Lebanon economy goes deeper into the red as fuel cost adds to gaping budget deficit

This photo shows one of the two Karadeniz Holding ships, which are   docked   at Lebanon ports . The ships have been  providing  about  280 megawatts of electricity to Lebanon for three years at an exorbitant  price  that included hundreds of millions of dollars in bribes to politicians
This photo shows one of the two Karadeniz Holding ships, which are docked at Lebanon ports . The ships have been providing about 280 megawatts of electricity to Lebanon for three years at an exorbitant price that included hundreds of millions of dollars in bribes to politicians

BEIRUT – Lebanon’s parliament is next week expected to approve over $400 million in extra-budgetary spending on fuel, the finance minister said on Monday, a move that should ease a power supply crisis but will add to a gaping budget deficit.

With no sign of a final deal to form a national unity government led by Prime Minister-designate Saad al-Hariri, Parliament Speaker Nabih Berri has called a legislative session for next Monday and Tuesday to process urgent laws.

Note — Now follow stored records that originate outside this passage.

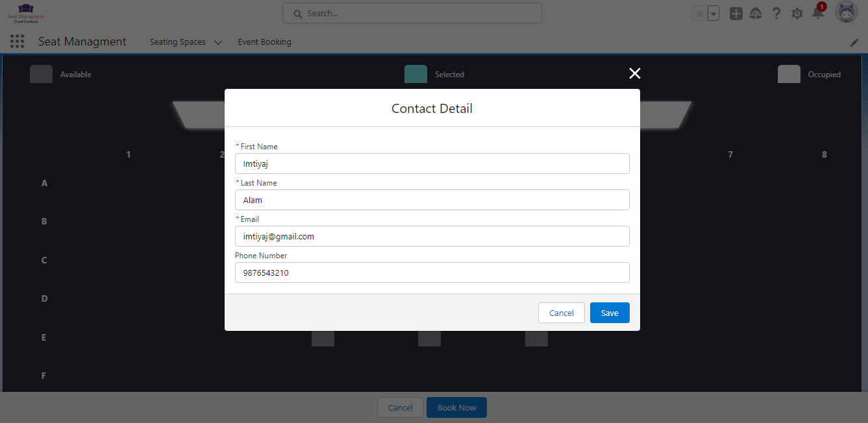Click the First Name input field
Screen dimensions: 868x423
(432, 163)
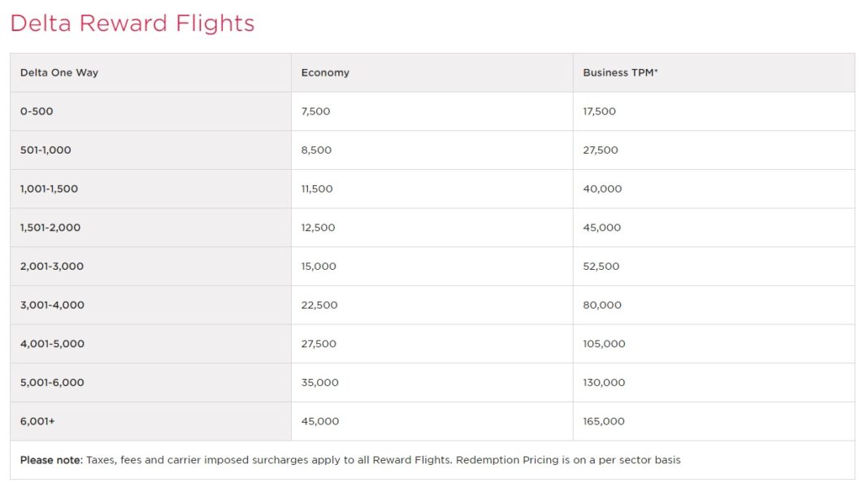Select the "4,001-5,000" row label
Screen dimensions: 868x491
pyautogui.click(x=52, y=344)

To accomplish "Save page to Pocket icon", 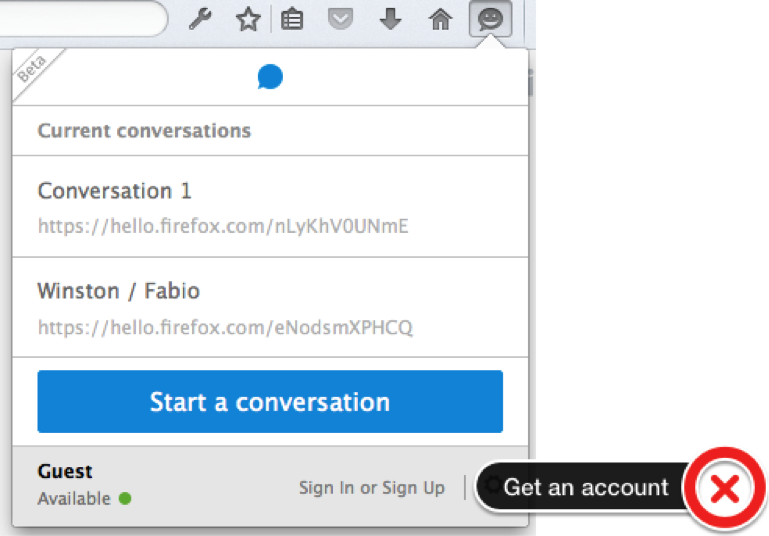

Members of the caretaker government led by Hariri said fuel supplied by Algeria’sSonatrach and aboard two ships anchored off the Lebanese coast would be offloaded, avoiding the need for more power cuts.

The fuel was being handed over on the promise that parliament would meet next week and authorise payment, Finance Minister Hassan Ali Khalil told Reuters.

Khalil said subsidised state power provider Electricite du Liban (EDL) needed an extra 642 billion Lebanese pounds ($430 million) above the 2,100 billion ($1.4 billion) allocated in the 2018 budget to cover fuel needs for the rest of the year.

He said he was unwilling to implement extra-budgetary spending without parliamentary approval.

EDL said on Saturday it reduced power production by 320MW last week and said if a solution to the fuel payment was not found it would have to gradually shut down power plants.

It said the need for extra funds had been caused by this year’s rise in oil prices.

Energy and Water Minister Cesar Abi Khalil said the problem had been resolved and fuel would start to be unloaded from ships on Monday, avoiding the need for additional power cuts.

The number one priority for a new government is to reduce the twin budget and current account deficits and tackle the country’s debt, which stands at more than 150 percent of GDP.

The first step on this path should be reforming the electricity sector, the World Bank says, describing EDL subsidies as a “staggering burden” on national finances.

Last year the government spent $1.3 billion on EDL – 13 percent of primary expenditure.

At a meeting of international donors in April in Paris, where more than $11 billion of investment was pledged in return for reforms, Hariri promised to reduce the budget deficit as a percentage of GDP by 5 percent over five years.